What I'm Watching: Sukiyaki Western Django

Posted By on Sat, Aug 2, 2014 at 8:35 AM

A battle in the snow in the Yuta Valley in Sukiyaki Western Django - FIRST LOOK INTERNATIONAL
  • First Look International
  • A battle in the snow in the Yuta Valley in Sukiyaki Western Django
Though he's regarded by some as one of the modern masters of cinema, I have long considered Takashi Miike among the most inconsistent of all directors. His oeuvre is immense: 90-plus directorial credits, a sum that includes features, TV shows and the music videos where he got his start. The man has at times made three films a year! So I suppose they can't all be winners. While I haven't seen even a tenth of his output, some that I have seen are extraordinary — 13 Assassins, the Dead or Alive trilogy. Some are just meh. (I still don't know why Audition is so highly regarded.)
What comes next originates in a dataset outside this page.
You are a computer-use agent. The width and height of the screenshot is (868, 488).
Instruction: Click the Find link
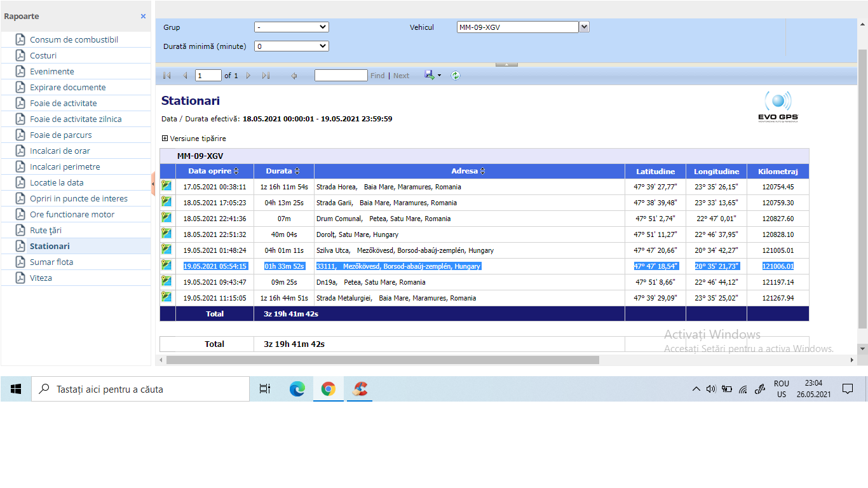(377, 76)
Miike is all over the map — not just in terms of quality but in his devil-may-care stylistic attitude. Dude will use any and every technique to make his films visually arresting.
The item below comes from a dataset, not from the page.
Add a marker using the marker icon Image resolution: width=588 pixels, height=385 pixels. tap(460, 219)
Sukiyaki Western Django is an embodiment of Miike's inconsistency. It may be the one film of his that best encapsulates all that is good, bad and ugly about his style. A lurid, blood-splattered hodge-podge of a movie, Sukiyaki Western Django (hereafter SWD) is a veritable catalog of genres, emotions, narrational tones ... and everything else.
Is that a gatling gun on your shoulder, or are you just happy to see me? - FIRST LOOK INTERNATIONAL
  • First Look International
  • Is that a gatling gun on your shoulder, or are you just happy to see me?
The film's title begs parsing. The reference to sukiyaki evokes the so-called "spaghetti westerns" made in Italy beginning in the 1960s, but it also works in the sense of the olio I describe. Just like its titular stew, SWD is a combination of whatever ideas, props, story ideas, etc., happened to be on hand at the time. (My preference is to read the title as part of a response to a question asked by a person named Django; viz. "Is this film a spaghetti western?" "No, it's a sukiyaki western, Django.")
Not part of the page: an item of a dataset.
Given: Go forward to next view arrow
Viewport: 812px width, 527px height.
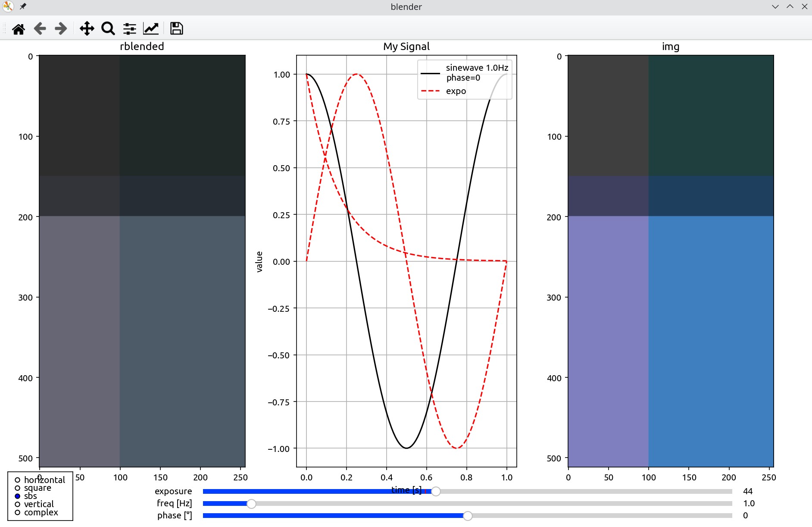Looking at the screenshot, I should 61,29.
(Total aside: The story of the 1961 pop song "Sukiyaki," originally recorded by Kyu Sakamoto, is a fascinating one, and not just because it includes Snoop Dogg. You might not think you know this song, but you do.)

And the "Django" of the film's title is not a reference to one of the world's greatest-ever guitarists but to Sergio Corbucci's terrific 1966 spaghetti western of that name; it's the same film to which Quentin Tarantino referred in his most recent feature, Django Unchained. And it runs deeper than that: Tarantino, despite being a lousy actor, has a pretty major role in SWD. And both films, in their respective credits, creatively reinterpret Luis Bacalov's fantastic, eponymous theme song to the original Italian film.

click to enlarge Oh, you were just happy to see me! - FIRST LOOK INTERNATIONAL
  • First Look International
  • Oh, you were just happy to see me!
The middle word of the title is the most loaded. "Western" proclaims the film's generic identity as if it were a given. But the question of SWD's genre is complicated. What exactly makes a western?

Most westerns, even the spaghetti ones, take place between the end of the American Civil War and 1920 or so. Their actions typically unfold in the U.S. and/or Mexico. SWD takes place in a fictionalized Japan, in a town whose name ("Yuta") jokingly refers to the American West.

And even though the film makes reference to actual events in Japanese history (such as the Genpei War of the 12th century), the film is gleefully riddled with anachronisms. Characters' hairstyles, clothing, weapons and so forth date from the 20th and 21st centuries. At one point, the Tarantino character even refers to himself as an "anime otaku."

At the most obvious levels, SWD flouts the very notion of the western, dislocating it in time and space. The film compensates for this apparent lack by amassing a veritable hurricane of tropes, gestures, icons and references that come straight outta Dodge. SWD contains so many of these tropes that they pretty much amount to the fabric of the film.

I found the film's central story to be fairly incomprehensible, largely because characters' motives were rarely made clear. So it was difficult to ascertain why certain actions were committed. (This is not necessarily a bad thing; comprehensibility is often overrated.) In fact, in place of clearly sketched characters with stated goals, Miike substitutes fragments of other films, not all of them westerns. The landmark 1988 anime film Akira is name-checked more than once.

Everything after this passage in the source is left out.